As terrorist threats escalate it’s important to note how much the world has changed since the 9/11 attack in New York, said U.S. Representative Michael T. McCaul in a well-attended speech at the RSA Conference Wednesday. McCaul scored points for setting aside 20 minutes to take questions from the audience of security pros eager to get his thoughts on the encryption debate and privacy.
“Attacks are no longer confined to the physical battlefield, devised by terrorists in faraway lands (e.g. Osama bin Laden). And they’re no longer plotting from caves and using couriers to send messages,” said McCaul.
Instead, McCaul said they’re “going dark” using encrypted and hidden digital communications that are hard to uncover if even track at all. “We’re seeing the impact of the going dark phenomenon every day – effectively you can’t stop what you can’t see.”
Indeed, McCaul said ISIS is urging its follower to secure their communications. “When the White House says there is no known critical threat to the homeland, it means a lot less than it used to,” said McCaul.
The question then, McCaul said, is “How can we promote effective information sharing and ensure that the digital technologies that protect our nation and our civil liberties are not exploited by those who seek us harm?”
While he did not venture a specific opinion on the Apple vs. FBI encryption case, he said encryption is incredibly important to our society and doesn’t want to see it compromised.
“There are no simple answers, but there are some bad ideas, like creating a back door to encrypted platforms,” said McCaul.

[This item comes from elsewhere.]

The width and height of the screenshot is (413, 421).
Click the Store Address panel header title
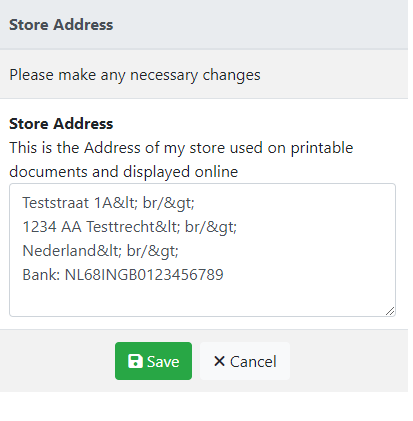[61, 25]
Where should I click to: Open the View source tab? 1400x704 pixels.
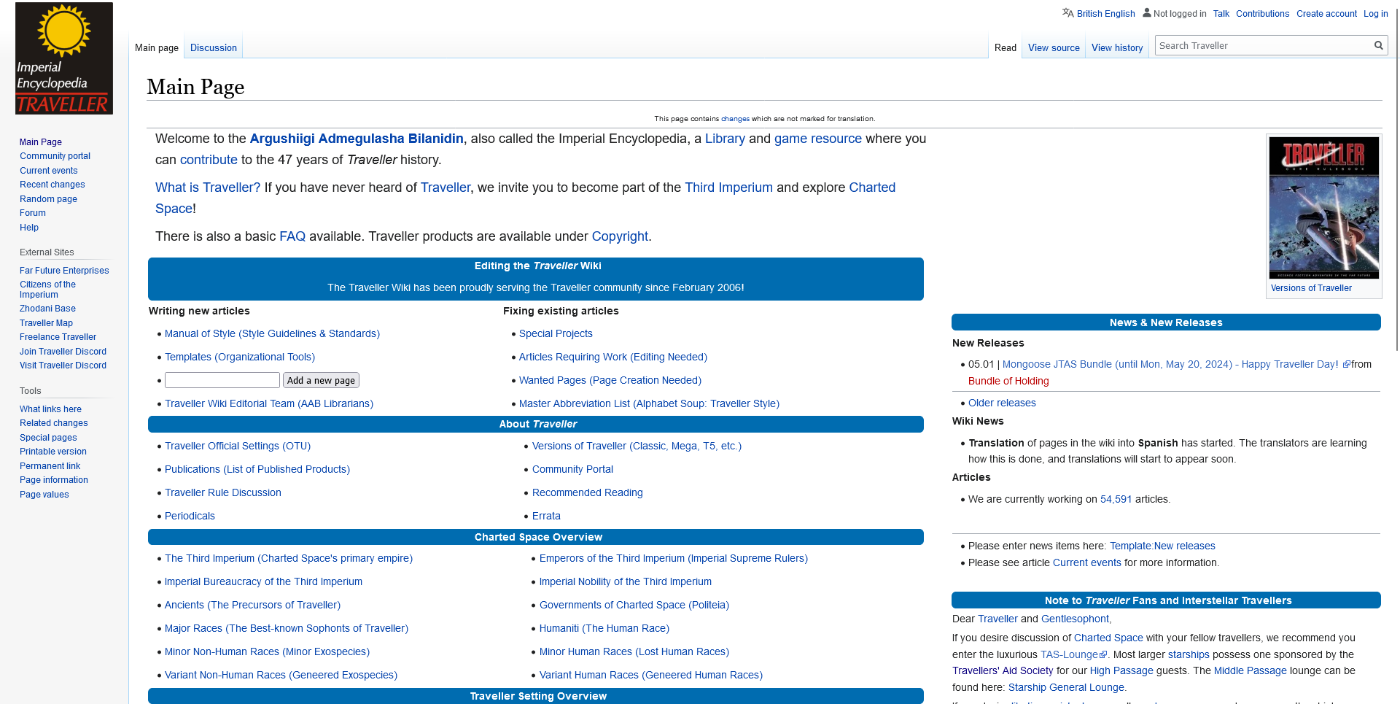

Later during the Q&A he said the issue in the San Bernardino terrorist case is that law enforcement wants to get the information off the terrorist’s iPhone. “But asking a private company to expose a vulnerability, I get that.” He thinks the issue will ultimately be decided by the courts, but he also noted technology is generally way ahead of the issues our legal system has to deal with.
He also noted that while encryption has many benefits it’s being used by a range of bad actors, including terrorists, child predators, gangs and criminals in general as a way to hide from the law.
“I refuse to believe our country can’t come together to protect the innocent. It’s driven a wedge between the law and the private sector,” McCaul said. “We need to lower the temperature and all get in a room to figure this out. There’s a lot of bluster and too little rational discussion. The two sides are shouting past each other.”
A Path to Solutions
Near term, McCaul is pushing to create a national commission on digital security that he proposed along with Senator Mark Warner. The Republican Representative said he is “working across the aisle” to get Democrats involved and various segments of industry and academia.
“This is not going to be politicians debating each other,” he said. “And it’s not another blue ribbon panel, this is about promptly developing policy.”
McCaul said there’s urgency to getting the commission, debate and new ideas going now before a cyber or other disaster strikes. “It took the deadliest attack on U.S. soil to create the 9/11 Commission,” he said. “But we need to address this now because after an attack, rationality goes out the window.”
Pointedly, he said terrorists are “moving at broadband speeds. The U.S. can’t afford to move at the speed of bureaucracy.”
Finishing on an upbeat note, McCaul said: “There are dangers in the digital frontier and we’ve lost ground, but I’m confident we can turn the tide with the help of our nation’s innovators.”